Directions: When you reach the line that holds "Where should I", start copying exactly and keep going through the final line of the data, leaving out pictures.

Given information:
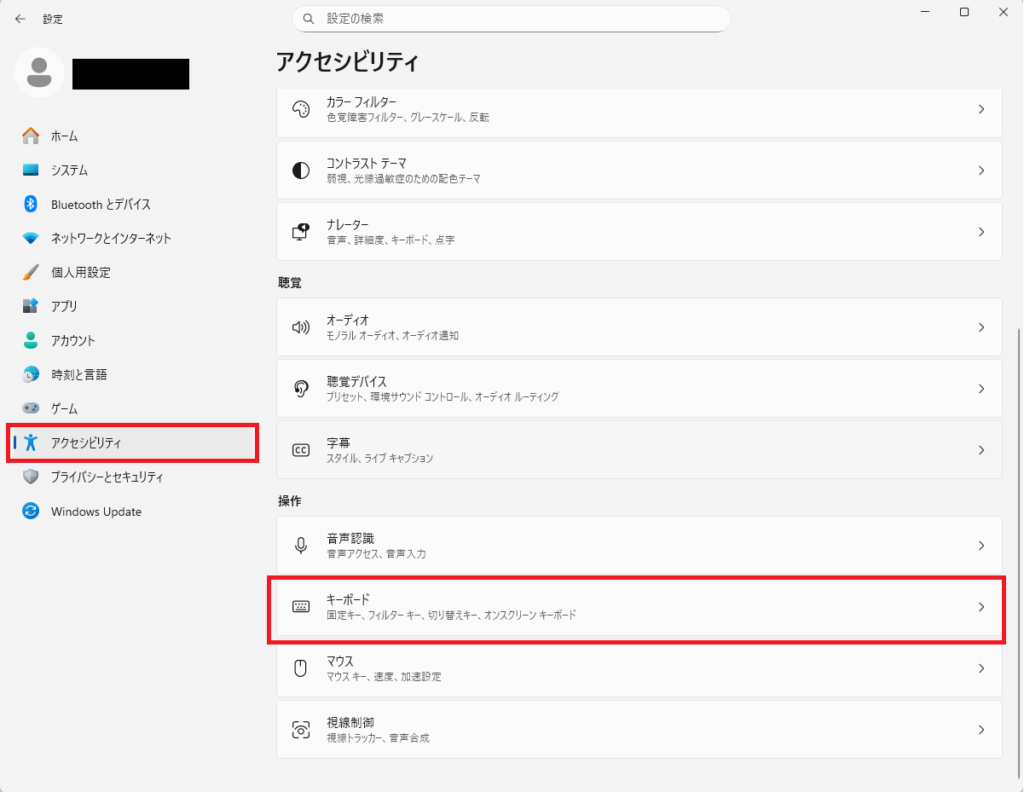Click the Windows Update icon in sidebar

click(29, 511)

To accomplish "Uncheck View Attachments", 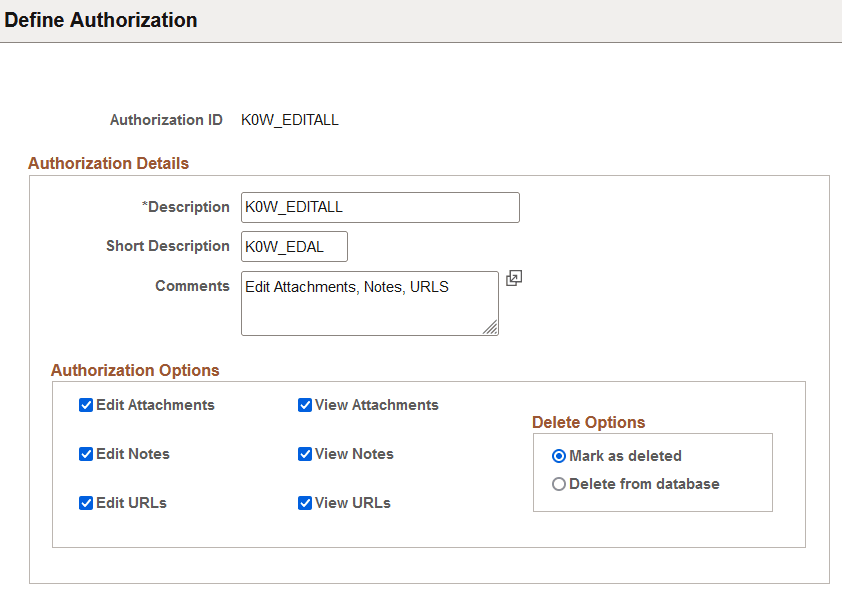I will pos(305,405).
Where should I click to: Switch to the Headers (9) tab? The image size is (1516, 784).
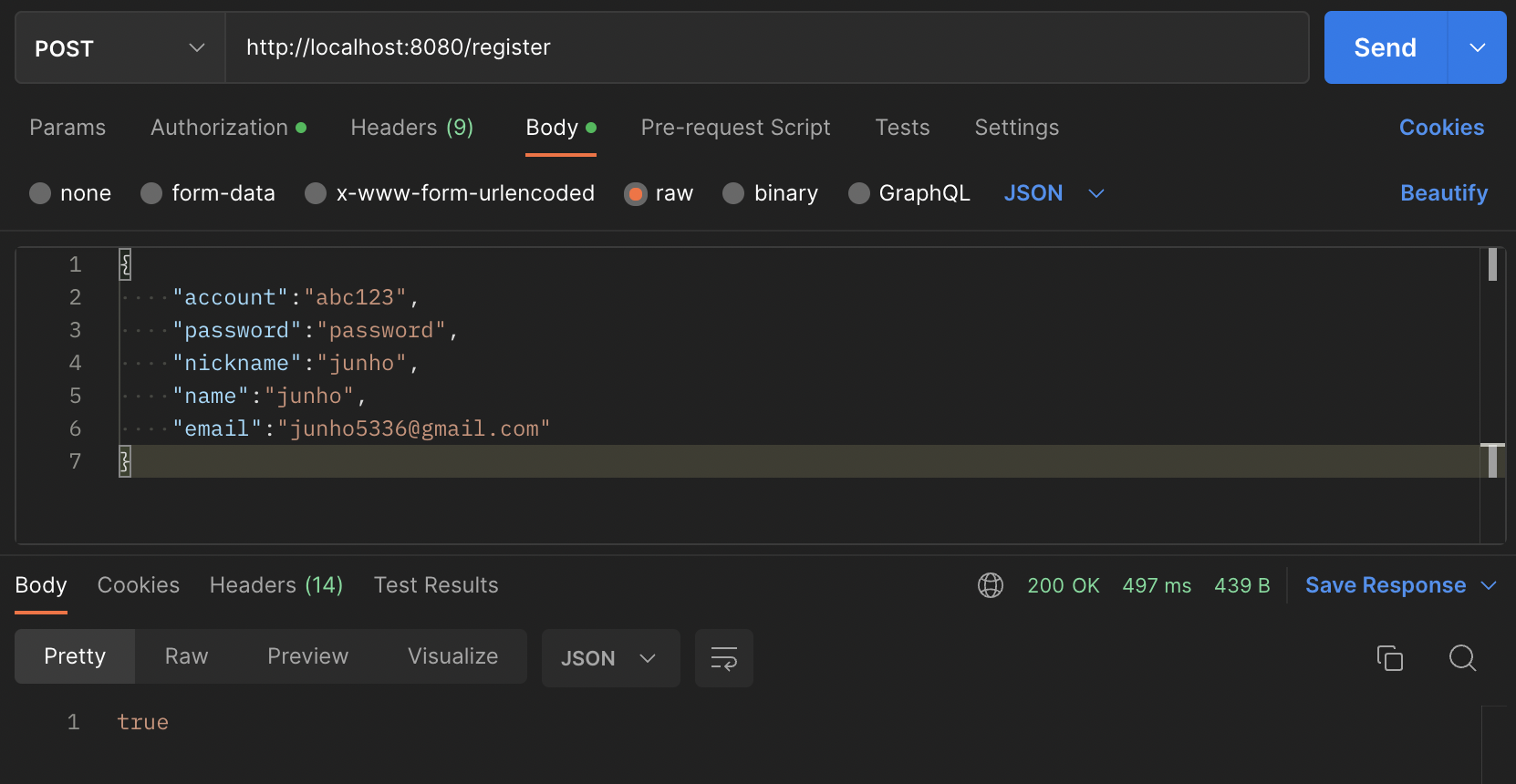pos(411,128)
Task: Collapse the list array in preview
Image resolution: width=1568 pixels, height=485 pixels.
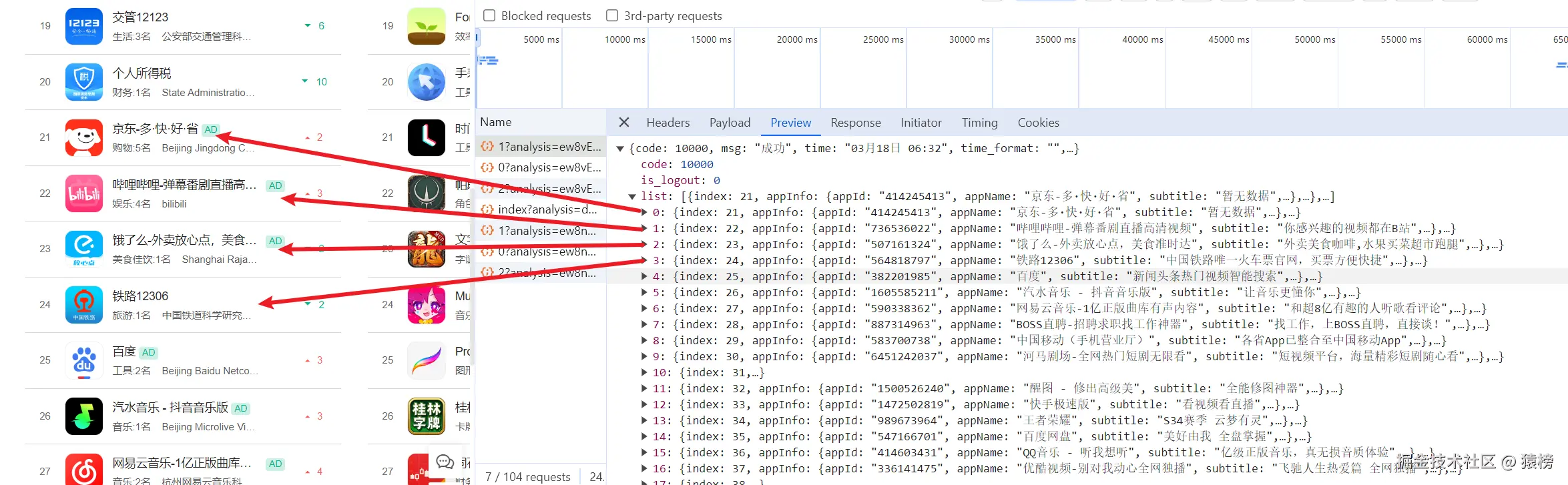Action: pos(632,196)
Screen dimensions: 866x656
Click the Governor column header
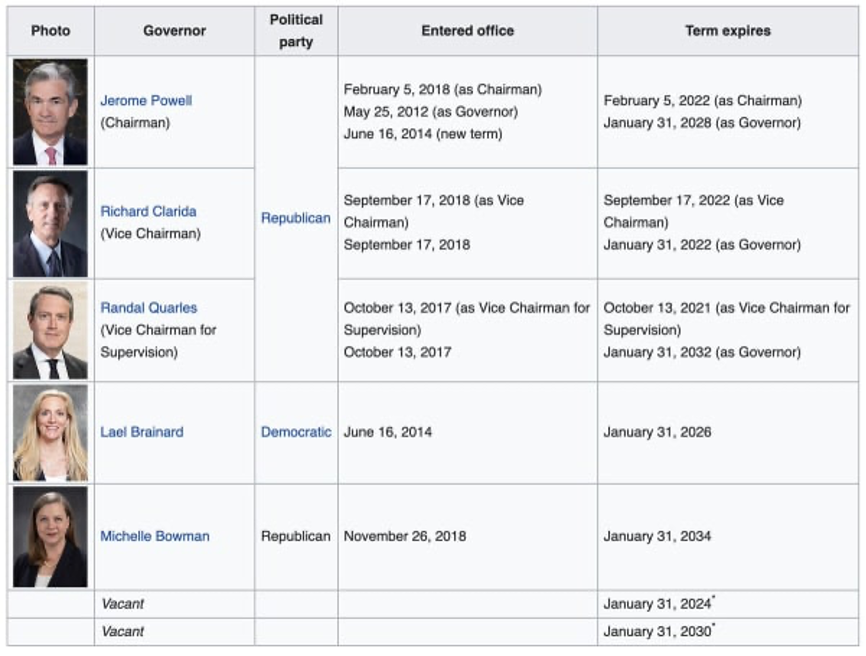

Exercise response:
Where should I click to: Switch to the Headers (9) tab? The image size is (1516, 784).
pos(411,128)
Task: Collapse the list array in preview
Image resolution: width=1568 pixels, height=485 pixels.
Action: pos(632,196)
Screen dimensions: 866x656
Click the Governor column header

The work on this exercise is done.